A 4.5 billion year old meteorite flew into the British courtyard (video)

Space object found in the drivewayThe path of the private home of the couple Rob and Catherine Wilcock, who live in the town of Winchcombe in the west of Great Britain, may contain clues to some of the mysteries of the formation of the solar system. The landing of the meteorite was recorded on February 28, when thousands of residents of Gloucestershire watched the fireball fall.

The Wilcocks were awakened by the noise of the night, butto discern the details of the event in front of the house was prevented by pitch darkness. In the morning, the British found several dark stones and handfuls of dust on the driveway. The remains of the meteorite were collected in a plastic bag. The pieces of stone are the size of small balls and resemble the structure of barbecue briquettes, said Monica Grady, astronomer scientist from the Open University, who was called to the scene.

The meteorite is classified as carbonaceouschondrite, which is a unique piece of space debris older than some of the planets in the solar system. This type of rock formed about 4.5 billion years ago and has not changed much since then. Of the 65,000 meteorites in collections around the world, only 51 are of the same type as found at Winchcombe. It is also the first celestial body of this type to land in the United Kingdom.

The texture of the stone resembles soft clay, whichscientists explain the presence of ice in its composition in the early stages of life. This also makes it very fragile.

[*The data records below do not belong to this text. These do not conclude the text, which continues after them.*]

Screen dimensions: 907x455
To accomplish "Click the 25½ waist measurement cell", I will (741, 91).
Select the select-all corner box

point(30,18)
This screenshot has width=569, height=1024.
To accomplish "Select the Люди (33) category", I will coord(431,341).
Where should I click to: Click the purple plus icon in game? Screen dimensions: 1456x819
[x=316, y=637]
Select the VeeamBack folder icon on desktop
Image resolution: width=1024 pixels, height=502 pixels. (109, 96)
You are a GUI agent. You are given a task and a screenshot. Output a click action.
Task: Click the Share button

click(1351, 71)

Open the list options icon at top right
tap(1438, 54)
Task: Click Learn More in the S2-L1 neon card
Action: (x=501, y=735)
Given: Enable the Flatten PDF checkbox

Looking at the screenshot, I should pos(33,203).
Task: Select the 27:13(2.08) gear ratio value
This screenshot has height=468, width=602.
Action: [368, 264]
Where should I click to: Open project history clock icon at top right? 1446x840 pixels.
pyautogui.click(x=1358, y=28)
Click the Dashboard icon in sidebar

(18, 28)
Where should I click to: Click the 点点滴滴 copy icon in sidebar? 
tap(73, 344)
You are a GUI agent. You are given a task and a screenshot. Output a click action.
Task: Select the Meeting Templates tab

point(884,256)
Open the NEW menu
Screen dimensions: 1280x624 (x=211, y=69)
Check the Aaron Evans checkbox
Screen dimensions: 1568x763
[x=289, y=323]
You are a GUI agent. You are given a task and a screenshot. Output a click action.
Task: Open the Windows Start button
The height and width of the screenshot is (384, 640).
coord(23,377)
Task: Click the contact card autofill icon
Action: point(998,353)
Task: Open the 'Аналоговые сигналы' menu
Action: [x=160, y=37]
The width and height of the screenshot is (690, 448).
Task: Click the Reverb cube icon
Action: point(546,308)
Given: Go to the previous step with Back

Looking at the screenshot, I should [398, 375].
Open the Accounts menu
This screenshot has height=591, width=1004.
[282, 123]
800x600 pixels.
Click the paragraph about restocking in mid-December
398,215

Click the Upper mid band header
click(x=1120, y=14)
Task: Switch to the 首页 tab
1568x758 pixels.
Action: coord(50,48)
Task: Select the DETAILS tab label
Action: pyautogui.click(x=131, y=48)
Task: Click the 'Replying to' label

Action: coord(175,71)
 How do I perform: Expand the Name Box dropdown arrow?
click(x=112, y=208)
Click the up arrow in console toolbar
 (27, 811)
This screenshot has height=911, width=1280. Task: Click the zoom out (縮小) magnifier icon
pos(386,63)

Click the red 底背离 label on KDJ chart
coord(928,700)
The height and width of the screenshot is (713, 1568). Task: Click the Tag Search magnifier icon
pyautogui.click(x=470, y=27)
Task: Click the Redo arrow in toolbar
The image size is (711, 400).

Probably, the meteorite was able to "survive" the fall through the Earth's atmosphere only because it was falling at a speed of just over 46,670 km per hour (29 thousand miles per hour). This speed is relatively slow, since most of the meteorites fall to the Earth at a speed of 5 times greater. Scientists were able to collect about 300 grams of meteorite material in Gloucestershire. Landing of a meteorite on the territory of the United Kingdom was the first after an almost 30-year hiatus.